**PROVIDED ENTRIES**
_ _ _ _ _ _ _

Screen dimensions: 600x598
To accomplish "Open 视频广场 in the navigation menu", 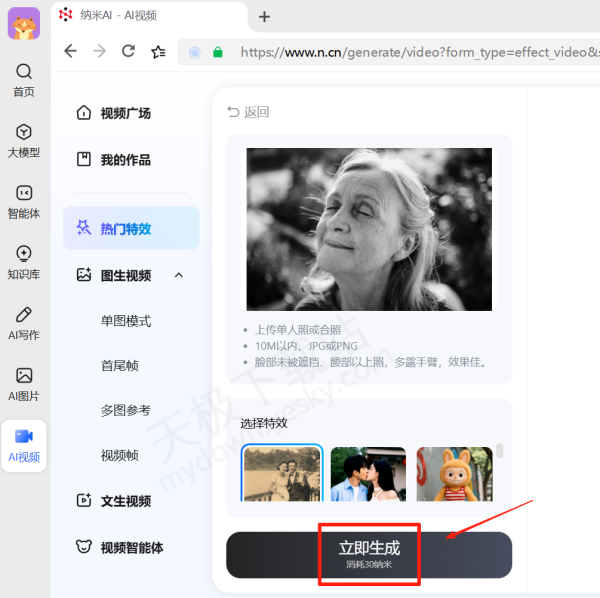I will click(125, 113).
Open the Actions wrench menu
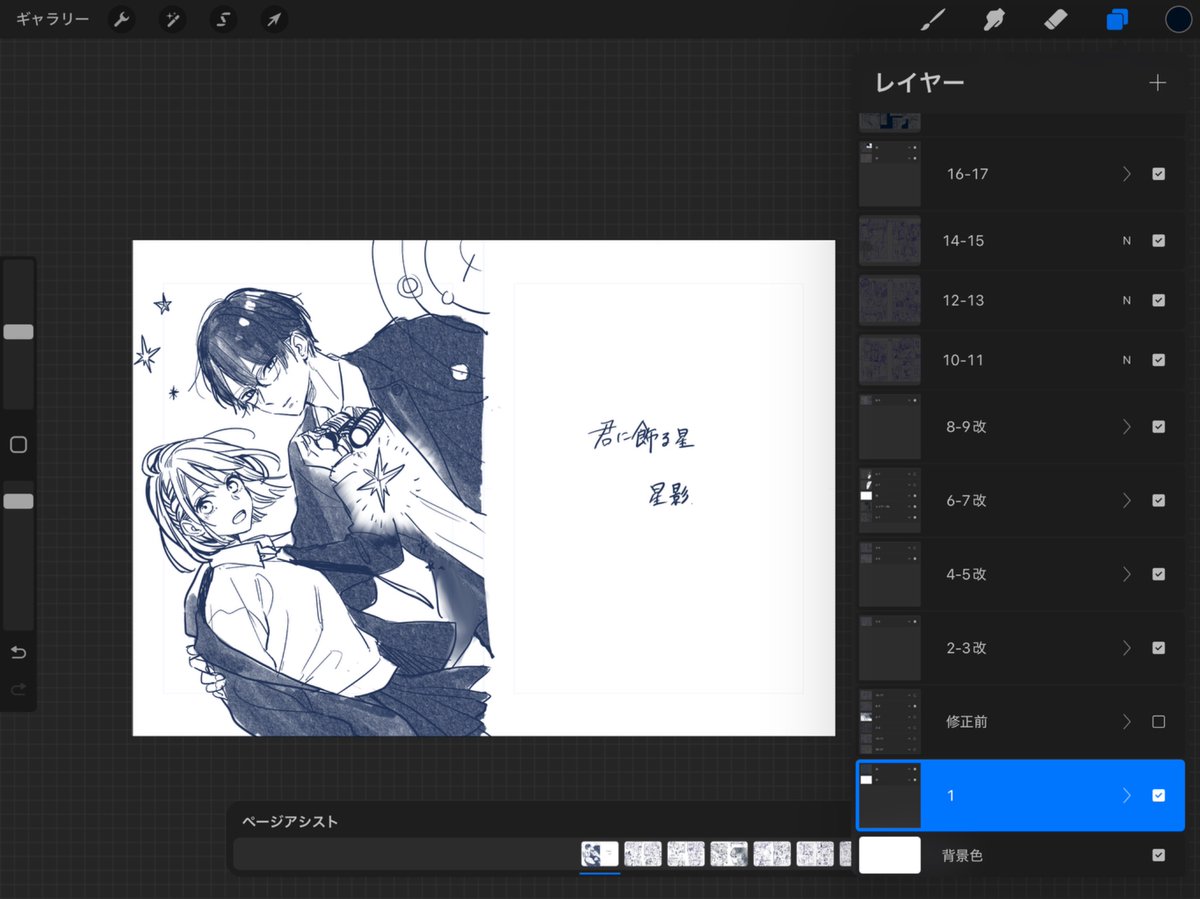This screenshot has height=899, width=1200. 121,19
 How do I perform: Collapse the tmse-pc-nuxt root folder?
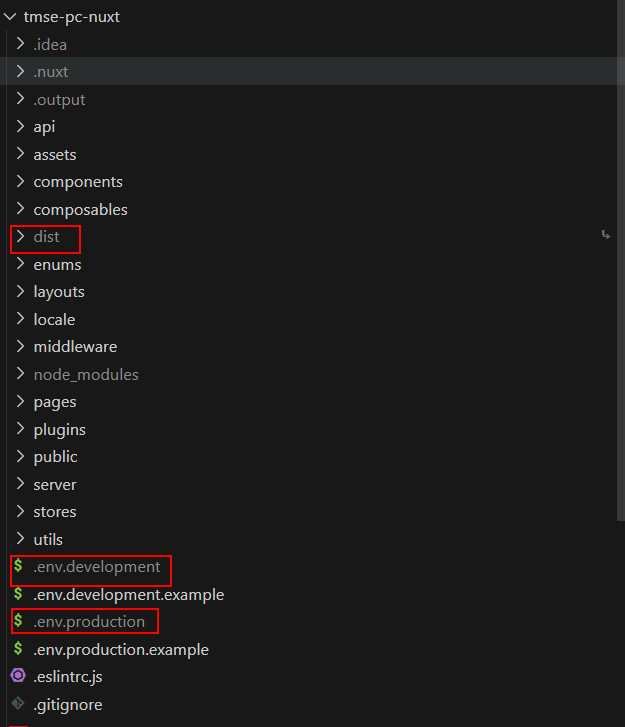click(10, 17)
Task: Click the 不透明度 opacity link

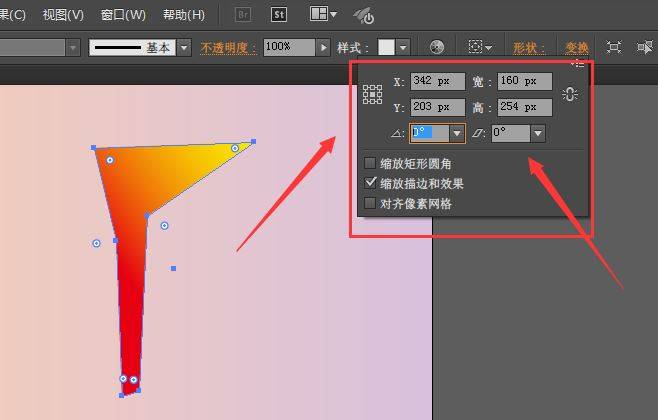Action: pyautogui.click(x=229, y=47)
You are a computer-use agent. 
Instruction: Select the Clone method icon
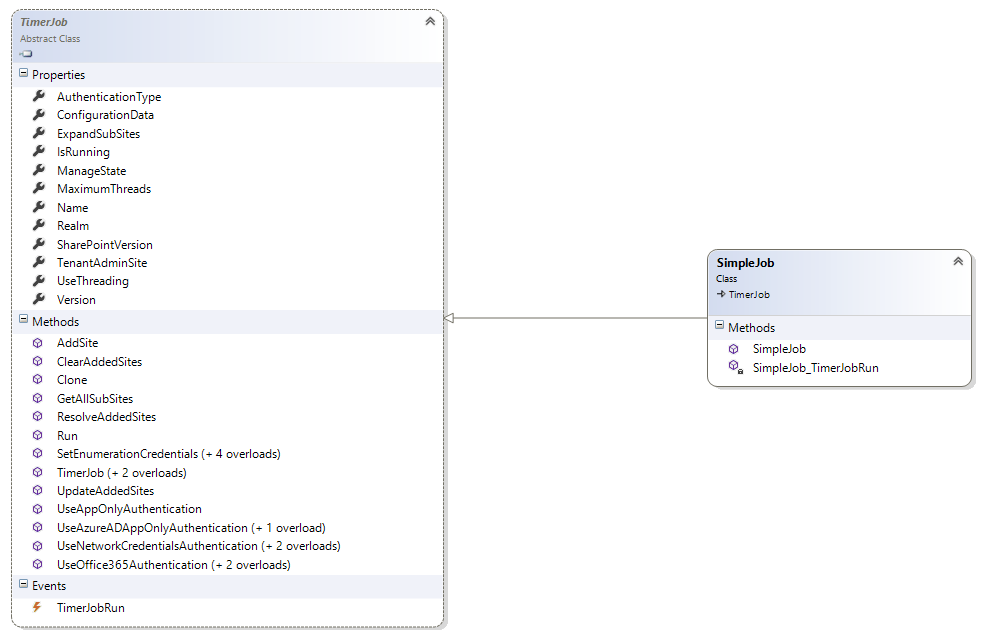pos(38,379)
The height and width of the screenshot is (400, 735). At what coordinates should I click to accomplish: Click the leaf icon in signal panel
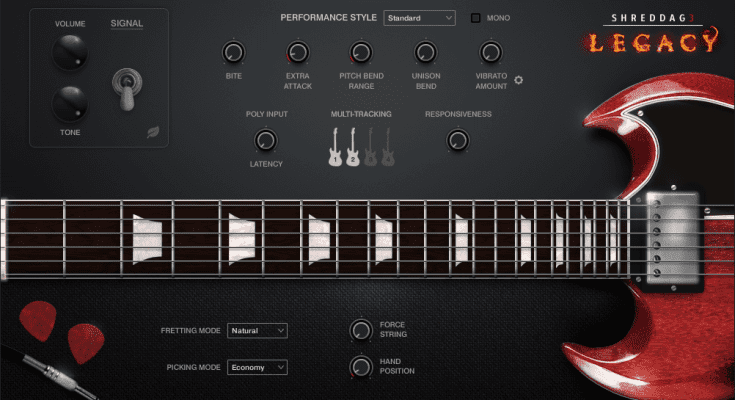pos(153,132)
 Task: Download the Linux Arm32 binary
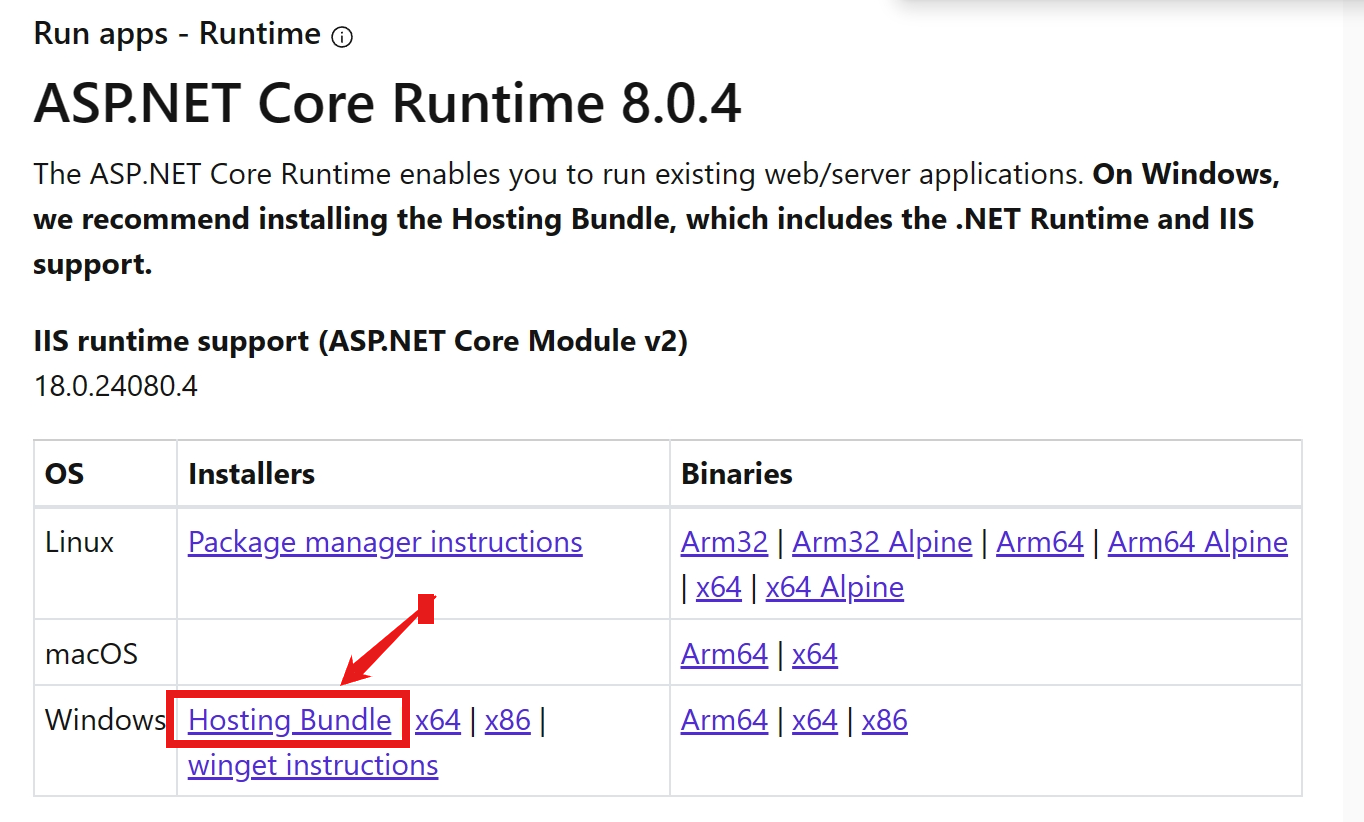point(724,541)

_ _ _ _ _ _ _

**WORK TO COMPLETE**
Retype verbatim only the lines beginning with the line that contains "You are a computer-use agent." and ending with the last line of the listing above; pictures are to be excluded.

**OUTPUT OF THE TASK**
You are a computer-use agent. 
Instruction: Select the Clone method icon
pos(38,379)
The height and width of the screenshot is (400, 735). At what coordinates should I click to accomplish: Click the leaf icon in signal panel
pos(153,132)
 Task: Download the Linux Arm32 binary
point(724,541)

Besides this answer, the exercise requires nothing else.